From Richville, in Tuscola County, it’s not so obvious where the trail might have gone. It probably split into several branches. Michigan Highway M-15 angles northward from Richville to Bay City. But in perfect alignment with the trail, if it left Richville continuing northwesterly, there is an old community in Saginaw County called “Indiantown.” According to a 2011 book by Ruth Ederer entitled, Indiantown: An Ojibwe Village Becomes A Farm Community, this was the site where: “…a band of Chippewa Indians lived along both sides of the Cheboyganing Creek for more than a century. The United States Government granted several acres of swampland after 1850 to local Indian Chief Noc-a-chick-a-me, who signed the Treaty of 1819, Medicine Man John Me-Squon-da, and Luke Ne-te-mp, who lived to be 120 years old.” Their descendants later sold the land to German immigrants who turned it into farmland.

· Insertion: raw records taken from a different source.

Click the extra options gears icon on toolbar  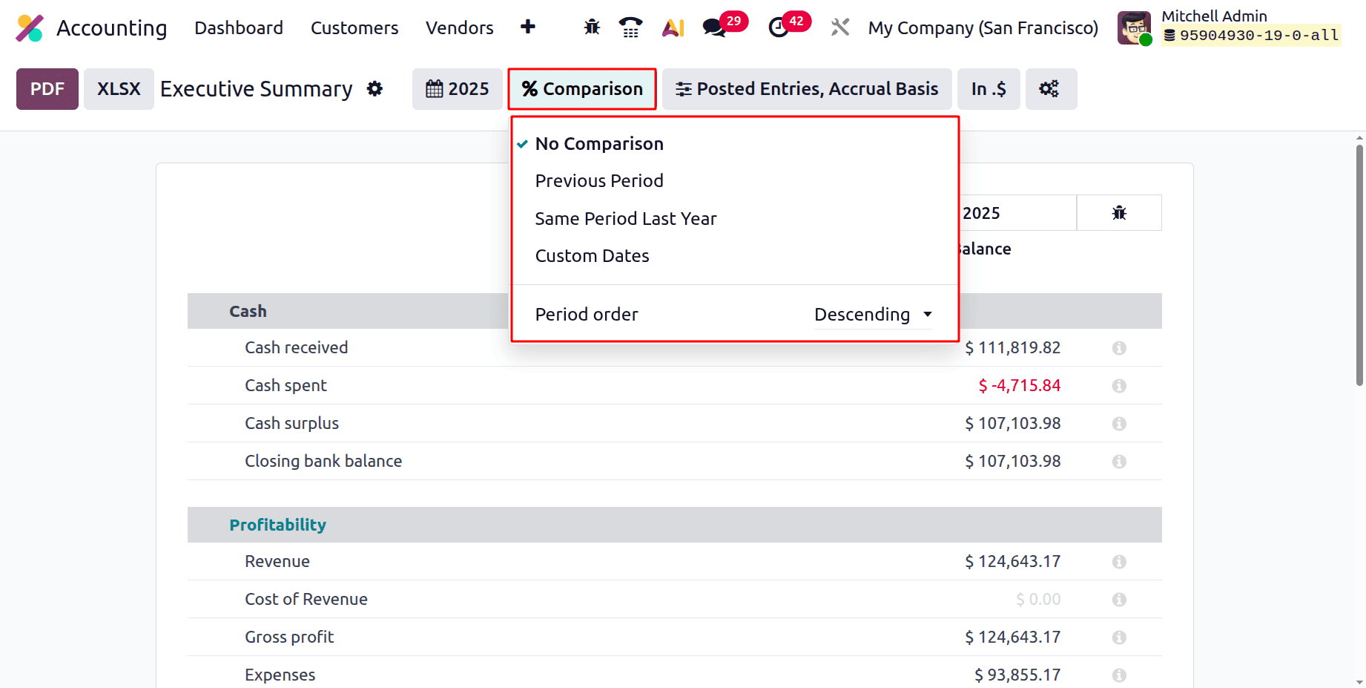pos(1050,88)
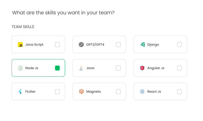
Task: Choose the Java label text
Action: point(90,68)
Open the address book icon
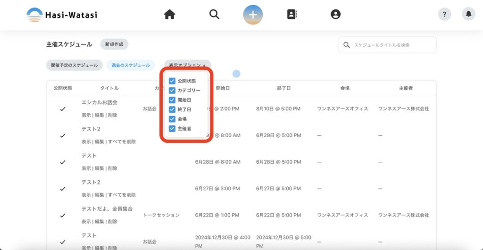 point(292,15)
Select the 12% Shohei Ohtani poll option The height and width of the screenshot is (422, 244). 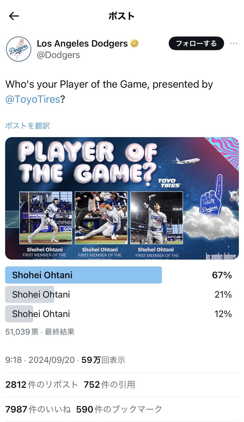point(119,314)
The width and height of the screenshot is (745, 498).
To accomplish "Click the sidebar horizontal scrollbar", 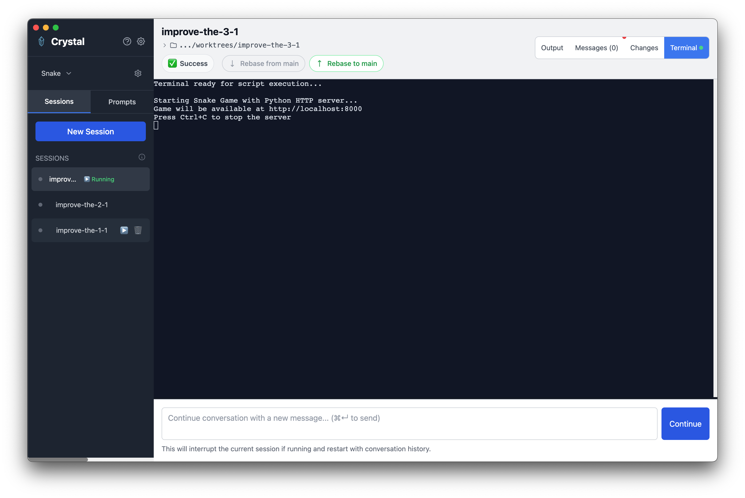I will pos(58,459).
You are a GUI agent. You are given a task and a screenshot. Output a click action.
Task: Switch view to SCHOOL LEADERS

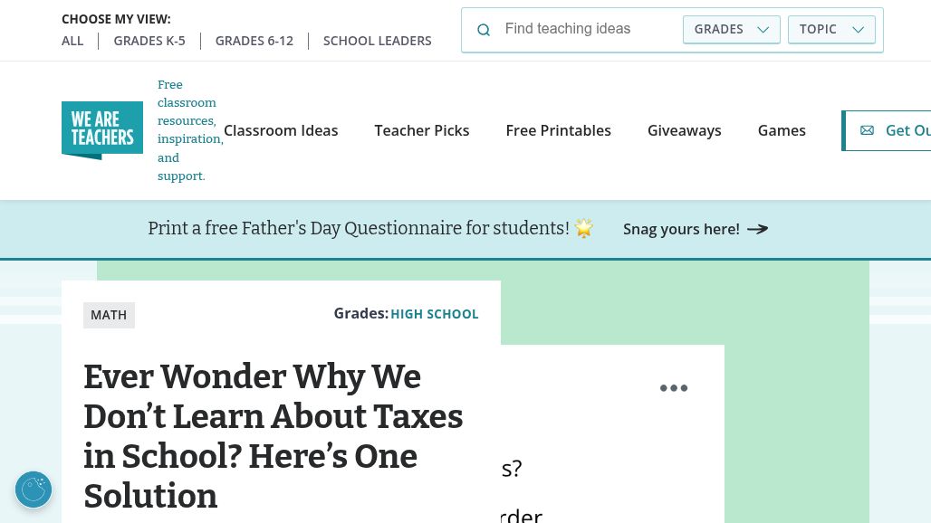377,41
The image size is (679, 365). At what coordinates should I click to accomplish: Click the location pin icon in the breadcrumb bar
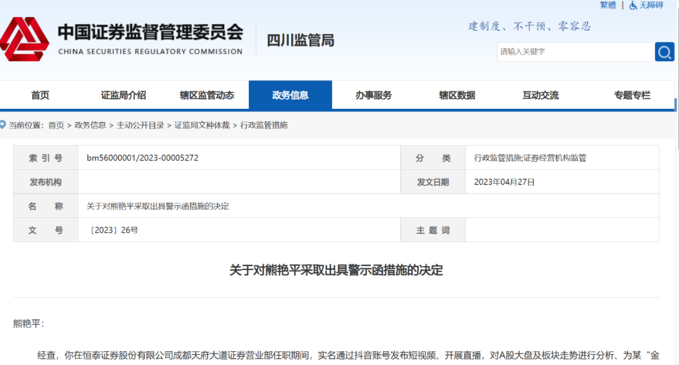coord(5,124)
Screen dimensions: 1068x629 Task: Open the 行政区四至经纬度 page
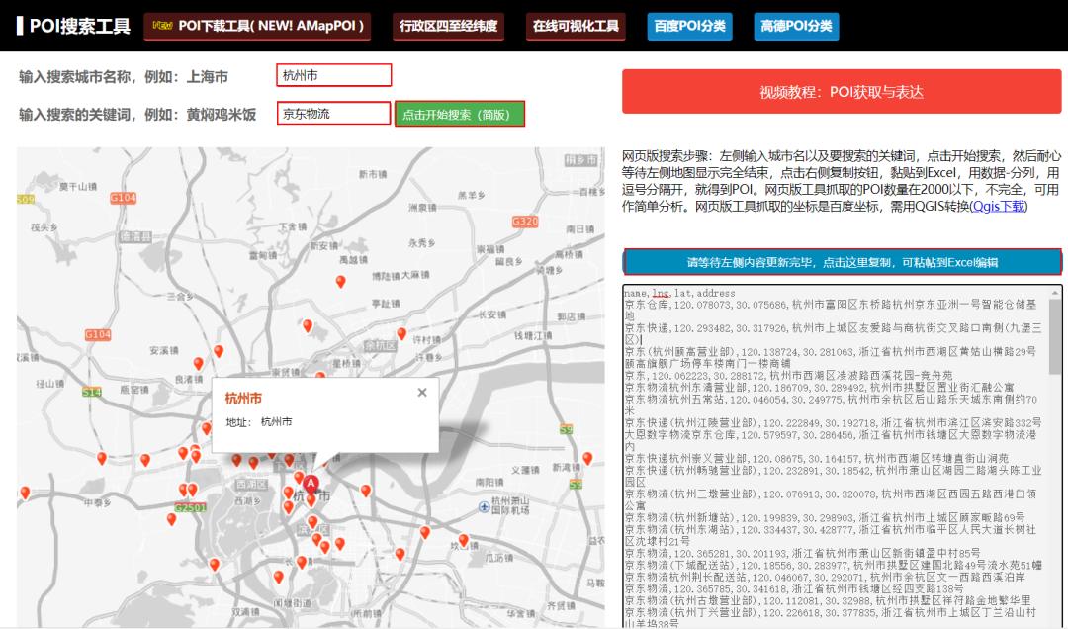[447, 27]
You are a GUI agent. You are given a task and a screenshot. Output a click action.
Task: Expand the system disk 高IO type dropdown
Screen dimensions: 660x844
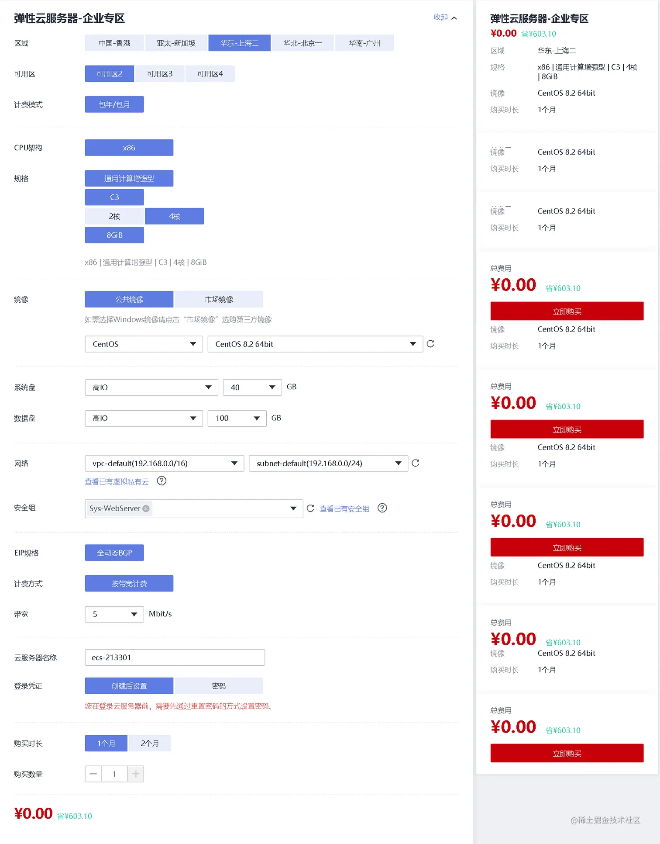point(151,387)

Several sources, including Wilbert B. Hinsdale, say that the Saginaw area was the epicenter of the Native American population in Michigan. Hinsdale identified the location of 109 Chippewa (also known as Ojibwe) villages in the area. It was the hub of many trails leading in all directions to other parts of Michigan, and it was where the Tittabawassee, Shiawassee, Cass, and Flint Rivers all converged to form the Saginaw River, which flows into Saginaw Bay. So, it was also the perfect hub for water travel by canoe, up the various rivers or out into Lake Huron.

The Port Huron area was also an important site of Native American settlement. Hinsdale identified 22 burial mounds in that vicinity and several villages. There was a Chippewa reservation in Port Huron on the south side of Black River from 1807 to 1836. It makes sense that there would be a direct trail from Port Huron to the Saginaw area.

So far, I have only one other piece of corroborating evidence for the trail. A friend of mine, Carrie Ferguson, grew up on a farm along Fremont Road in Speaker Township, which would have been part of the trail. She said her father told her that there was a story in the family about how “Indians” used to walk along the road in front of their farmhouse. That farmhouse, still standing, is of an architectural style known as Greek Revival, which indicates it was built about 1850 to 1860. That means it would have been there when some Native Americans were probably still making the trek on foot between Port Huron and Saginaw.